WHAT YOU WILL DO:
[A] Reproduce word for word the part of the blog entry about the organ diploma that starts at "I don't like" and ends at "my college education.".
[B] Continue the blog entry about the organ diploma decision from where it stops.

Sunday, February 19, 2006 || Lost, confused, and vulnerable. BLAH
... I am not that happy.
I don't like making decisions.
Anyway, I'm not the type that'd actually ask people for advice ... O_o Most of the time when I have a problem, I'll think of a solution, make my own decision, then inform other people.
But blah, I am fuxking confused right now. Okay, so my parents want me to take 6 months to dedicate my ass off to study diploma for my electone/organ. Ya ya, I know it's unbelievable, but I have technically graduated after I finished grade 8, thus I am qualified to take up diploma.
The main reason my parents want me to do so is because they can't seem to sell off my organ, cause there's supposedly a spanking new model available on the market now. And also, they want me to have a "back-up plan", just in case I get cuckoo and decide to screw up my college education.

RECORD SET:
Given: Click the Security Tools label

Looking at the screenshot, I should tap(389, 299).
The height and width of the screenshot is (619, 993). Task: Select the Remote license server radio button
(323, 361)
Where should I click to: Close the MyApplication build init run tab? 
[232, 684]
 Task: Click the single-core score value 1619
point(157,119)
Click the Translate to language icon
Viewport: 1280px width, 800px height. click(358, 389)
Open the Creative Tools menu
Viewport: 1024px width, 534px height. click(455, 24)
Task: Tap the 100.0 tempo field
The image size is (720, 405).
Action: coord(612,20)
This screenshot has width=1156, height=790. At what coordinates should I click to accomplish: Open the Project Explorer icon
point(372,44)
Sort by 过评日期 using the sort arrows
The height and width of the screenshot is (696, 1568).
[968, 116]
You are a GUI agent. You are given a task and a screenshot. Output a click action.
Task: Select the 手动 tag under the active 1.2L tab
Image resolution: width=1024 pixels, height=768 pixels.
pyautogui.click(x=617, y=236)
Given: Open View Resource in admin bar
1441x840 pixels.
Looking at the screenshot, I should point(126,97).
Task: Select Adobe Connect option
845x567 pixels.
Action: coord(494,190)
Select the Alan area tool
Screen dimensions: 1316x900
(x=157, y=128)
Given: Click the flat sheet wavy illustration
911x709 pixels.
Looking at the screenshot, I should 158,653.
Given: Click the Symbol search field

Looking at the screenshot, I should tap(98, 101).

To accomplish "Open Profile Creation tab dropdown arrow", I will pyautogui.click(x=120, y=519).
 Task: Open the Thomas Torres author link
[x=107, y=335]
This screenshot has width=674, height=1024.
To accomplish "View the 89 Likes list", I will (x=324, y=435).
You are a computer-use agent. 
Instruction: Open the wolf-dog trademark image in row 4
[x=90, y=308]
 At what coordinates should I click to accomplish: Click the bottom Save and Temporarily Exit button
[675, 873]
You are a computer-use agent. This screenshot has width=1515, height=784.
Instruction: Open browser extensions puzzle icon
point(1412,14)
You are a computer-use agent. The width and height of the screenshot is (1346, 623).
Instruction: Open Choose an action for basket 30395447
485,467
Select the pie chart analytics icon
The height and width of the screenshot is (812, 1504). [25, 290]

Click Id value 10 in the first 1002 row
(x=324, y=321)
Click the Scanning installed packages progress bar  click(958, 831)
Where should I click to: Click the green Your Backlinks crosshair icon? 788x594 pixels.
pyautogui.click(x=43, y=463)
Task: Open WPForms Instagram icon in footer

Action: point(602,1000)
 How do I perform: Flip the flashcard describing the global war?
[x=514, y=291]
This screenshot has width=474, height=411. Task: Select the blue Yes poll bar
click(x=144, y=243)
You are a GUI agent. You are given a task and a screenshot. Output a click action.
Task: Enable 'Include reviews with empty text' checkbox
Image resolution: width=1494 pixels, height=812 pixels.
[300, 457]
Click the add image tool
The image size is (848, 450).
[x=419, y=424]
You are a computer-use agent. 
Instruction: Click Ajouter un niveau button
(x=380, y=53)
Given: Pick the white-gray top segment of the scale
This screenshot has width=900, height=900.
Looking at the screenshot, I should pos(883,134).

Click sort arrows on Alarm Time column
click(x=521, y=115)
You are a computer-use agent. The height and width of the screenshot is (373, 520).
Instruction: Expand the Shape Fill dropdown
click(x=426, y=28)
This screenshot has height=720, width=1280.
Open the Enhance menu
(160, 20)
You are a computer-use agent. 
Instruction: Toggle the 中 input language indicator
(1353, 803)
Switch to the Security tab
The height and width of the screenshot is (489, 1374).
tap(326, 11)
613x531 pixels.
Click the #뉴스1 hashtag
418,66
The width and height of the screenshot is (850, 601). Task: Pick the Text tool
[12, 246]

ANSWERS GIVEN:
[A]
I don't like making decisions.
Anyway, I'm not the type that'd actually ask people for advice ... O_o Most of the time when I have a problem, I'll think of a solution, make my own decision, then inform other people.
But blah, I am fuxking confused right now. Okay, so my parents want me to take 6 months to dedicate my ass off to study diploma for my electone/organ. Ya ya, I know it's unbelievable, but I have technically graduated after I finished grade 8, thus I am qualified to take up diploma.
The main reason my parents want me to do so is because they can't seem to sell off my organ, cause there's supposedly a spanking new model available on the market now. And also, they want me to have a "back-up plan", just in case I get cuckoo and decide to screw up my college education.

[B]
I wouldn't mind being in the music field, seriously. I mean, teaching kids SOMETHING, and the opportunity to hang out with them has always been one of my dreams. But well, trust me when I say this, I possess NO musical talent at all. I can study it ... but I know that I'm not talented in it. I don't have an ear for it. I wouldn't be able to write a freaking song if my life depended on it, unless it's supposed to sound like Blah Blah Black Sheep.
So they want me to really, REALLY work on my diploma to pass the exam and get the goddamn cert. The bright side of it is that I'll be able to work/play/sleep until the exams are over, since I'll be focusing all my apparent "energy" into my music.
*grunts*
But I don't know if I'm going to go through with this. My parents won't force me if I really don't want it...... I think.
And uh oh, all of a sudden, I feel like Journalism really is NOT my thing. I mean, have you even realized how fuxking SHITTY my english has become ever since SPM ended ah? I think I can't even write a stupid story anymore without puking all over myself at the sadness of reading something that is so SO bad.
And I can just imagine what will happen if I get assigned to interview an asshole.
Me: Hi, I'm Eliza Lee from Blah Blah Blergh Mag! =)
Asshole: *yawn* yea, go on. I am not interested in who you are.
Me: ... Well, errr ... How did you get along with your co-star on set?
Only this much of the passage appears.